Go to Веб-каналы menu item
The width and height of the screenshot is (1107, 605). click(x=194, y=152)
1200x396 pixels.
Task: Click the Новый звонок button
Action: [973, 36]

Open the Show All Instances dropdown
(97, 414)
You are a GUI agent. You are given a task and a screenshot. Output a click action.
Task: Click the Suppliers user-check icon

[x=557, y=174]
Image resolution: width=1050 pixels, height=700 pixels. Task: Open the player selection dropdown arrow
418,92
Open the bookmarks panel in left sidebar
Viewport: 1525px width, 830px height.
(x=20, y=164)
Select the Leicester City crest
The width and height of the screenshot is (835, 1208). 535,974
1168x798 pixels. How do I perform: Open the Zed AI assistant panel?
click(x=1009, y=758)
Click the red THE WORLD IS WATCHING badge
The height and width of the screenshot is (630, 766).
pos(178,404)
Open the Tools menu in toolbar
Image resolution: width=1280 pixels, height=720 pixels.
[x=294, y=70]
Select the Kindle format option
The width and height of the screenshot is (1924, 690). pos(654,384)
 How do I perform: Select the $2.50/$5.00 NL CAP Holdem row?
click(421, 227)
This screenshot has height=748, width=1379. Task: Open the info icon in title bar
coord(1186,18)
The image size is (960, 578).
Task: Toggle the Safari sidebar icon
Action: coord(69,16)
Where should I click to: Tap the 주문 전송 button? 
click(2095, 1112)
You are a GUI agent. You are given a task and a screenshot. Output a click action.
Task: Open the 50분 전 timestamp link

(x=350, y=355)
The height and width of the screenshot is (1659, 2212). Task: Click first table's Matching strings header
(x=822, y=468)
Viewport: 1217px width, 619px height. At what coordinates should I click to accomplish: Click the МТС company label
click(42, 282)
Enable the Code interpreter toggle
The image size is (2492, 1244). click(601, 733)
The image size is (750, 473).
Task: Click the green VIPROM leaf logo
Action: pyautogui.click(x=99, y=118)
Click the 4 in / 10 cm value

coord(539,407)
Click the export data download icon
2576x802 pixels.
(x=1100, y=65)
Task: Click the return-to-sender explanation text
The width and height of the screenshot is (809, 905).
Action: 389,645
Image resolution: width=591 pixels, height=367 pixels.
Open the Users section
----
▸ DIRECTIONS:
Return every line of the data above that contains the word "dropdown", copied without changes.

▸ TASK RESPONSE:
Open the Show All Instances dropdown
Image resolution: width=1050 pixels, height=700 pixels. Task: Open the player selection dropdown arrow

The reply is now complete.